The New York Times is making it clear that the AI industry won’t be given free rein to pilfer the newspaper’s content to train algorithms. In a recent change to its Terms of Service policy, the Times has explicitly forbidden the use of its vast media archives for the purposes of training “any software program, including, but not limited to, training a machine learning or artificial intelligence (AI) system.”
Can AI Help with Mental Health?
The paper’s TOS change originally occurred on August 3rd and was first noted by Adweek. The policy applies to the Times’ text content, photos, video, and metadata, and explicitly forbids companies’ web crawlers from accessing that data to train proprietary products.
One of the most controversial aspects of the artificial intelligence industry is the question of where AI companies can or should get their data. Training AI systems takes an immense amount of data (as well as a frightening amount of computing power), and companies like OpenAI—which have built their data troves largely by scraping the open (or not so open) internet—have already run into legal problems as a result of these practices. Case in point: OpenAI is currently facing a bevy of lawsuits from people and organizations that say the company stole their data and then repackaged and monetized it.
Still, a number of big AI vendors have recently made it known that they’re doubling down on web scraping. Google, for instance, recently announced that it would continue scraping the web unless forced not to. The Times’ decision to forbid free usage of its media archive for such purposes shows that the newspaper understands the value of its data—and doesn’t intend to give it away for free, setting the stage for potential legal challenges.
The Times’ TOS change also comes at an interesting juncture in the evolving relationship between the news media and the emergent AI industry.
Lately, AI companies have aggressively courted newspapers and media organizations, in an obvious attempt to normalize the use of AI tools in news-curation and content creation. This makes sense, since one of the big projected markets for AI is digital media. AI companies are doing their best to establish a foothold in a wary news market, and one of the ways they’ve been doing that is by offering free services and partnerships. Case in point: not long ago, Google ominously approached a number of legacy news organizations—including the Times and the Washington Post—in an effort to sell them on a new AI tool, dubbed “Genesis,” that it claimed would “help” journalists.
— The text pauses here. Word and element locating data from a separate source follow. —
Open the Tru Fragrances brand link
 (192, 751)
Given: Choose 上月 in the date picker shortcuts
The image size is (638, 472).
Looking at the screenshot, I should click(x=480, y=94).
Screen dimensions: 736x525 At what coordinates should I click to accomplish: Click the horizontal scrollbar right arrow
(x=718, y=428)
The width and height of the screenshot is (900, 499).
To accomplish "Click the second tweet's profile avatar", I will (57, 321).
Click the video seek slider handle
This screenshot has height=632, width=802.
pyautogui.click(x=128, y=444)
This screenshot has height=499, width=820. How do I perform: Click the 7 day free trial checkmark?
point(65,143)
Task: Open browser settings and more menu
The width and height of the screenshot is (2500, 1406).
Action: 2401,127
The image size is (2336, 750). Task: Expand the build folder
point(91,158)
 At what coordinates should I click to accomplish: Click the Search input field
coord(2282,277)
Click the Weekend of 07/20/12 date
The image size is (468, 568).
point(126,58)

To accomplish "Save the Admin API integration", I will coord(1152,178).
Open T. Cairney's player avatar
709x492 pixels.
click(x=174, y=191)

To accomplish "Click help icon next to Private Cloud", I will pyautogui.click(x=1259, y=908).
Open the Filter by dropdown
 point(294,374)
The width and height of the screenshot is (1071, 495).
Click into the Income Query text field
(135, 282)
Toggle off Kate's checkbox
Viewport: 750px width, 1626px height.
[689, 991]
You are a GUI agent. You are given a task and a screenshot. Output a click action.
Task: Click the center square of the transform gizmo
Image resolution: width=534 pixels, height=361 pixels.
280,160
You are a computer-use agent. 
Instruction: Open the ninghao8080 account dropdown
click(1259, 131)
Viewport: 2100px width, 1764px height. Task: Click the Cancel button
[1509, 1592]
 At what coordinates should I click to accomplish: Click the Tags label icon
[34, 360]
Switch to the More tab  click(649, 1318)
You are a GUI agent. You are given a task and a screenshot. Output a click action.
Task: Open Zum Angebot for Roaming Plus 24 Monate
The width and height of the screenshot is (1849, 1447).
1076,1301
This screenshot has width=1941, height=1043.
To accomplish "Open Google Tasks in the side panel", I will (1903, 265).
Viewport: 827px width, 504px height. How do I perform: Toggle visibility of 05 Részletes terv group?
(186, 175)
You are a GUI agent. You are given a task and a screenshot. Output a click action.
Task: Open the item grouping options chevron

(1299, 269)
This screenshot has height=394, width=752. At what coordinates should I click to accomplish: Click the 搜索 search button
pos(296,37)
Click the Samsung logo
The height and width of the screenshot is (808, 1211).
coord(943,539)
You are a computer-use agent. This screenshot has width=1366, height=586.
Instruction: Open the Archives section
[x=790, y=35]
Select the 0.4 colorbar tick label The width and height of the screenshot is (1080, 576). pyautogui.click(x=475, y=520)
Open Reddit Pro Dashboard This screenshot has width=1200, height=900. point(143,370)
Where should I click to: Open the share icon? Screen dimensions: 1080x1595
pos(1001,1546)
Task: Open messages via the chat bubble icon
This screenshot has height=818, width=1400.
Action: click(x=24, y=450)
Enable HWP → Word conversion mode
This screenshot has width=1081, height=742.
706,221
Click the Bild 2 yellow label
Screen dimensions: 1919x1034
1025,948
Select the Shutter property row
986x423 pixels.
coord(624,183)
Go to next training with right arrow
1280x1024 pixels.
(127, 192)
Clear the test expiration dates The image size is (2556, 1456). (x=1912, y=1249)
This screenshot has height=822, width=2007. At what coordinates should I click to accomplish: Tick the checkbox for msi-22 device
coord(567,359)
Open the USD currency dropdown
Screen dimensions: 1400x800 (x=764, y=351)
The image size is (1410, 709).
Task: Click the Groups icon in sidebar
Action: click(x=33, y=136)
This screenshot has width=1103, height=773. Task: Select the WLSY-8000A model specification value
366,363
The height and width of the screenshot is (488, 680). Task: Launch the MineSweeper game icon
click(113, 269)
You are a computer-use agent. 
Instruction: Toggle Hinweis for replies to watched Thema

At the same time, AI companies seem to smell another kind of opportunity when it comes to partnering with the news media. Since indiscriminate web scraping has proven to be a controversial practice, AI companies are currently searching for new, legally safer methods to attain the data they need to make their products run properly. One of those methods appears to be partnering with news organizations and offering up free automation services in exchange for access to the papers’ vast text archives. Recently, the Associated Press made a deal with OpenAI that would allow the artificial intelligence startup to access and use the AP’s text archives. In exchange, OpenAI offered the AP access to “OpenAI’s technology and product expertise.”
In short: the AI industry really wants to achieve integration with the news. Given the unknown dangers that such a collaboration may involve, however, it may make more sense for media outlets to continue playing hard ball for the time being.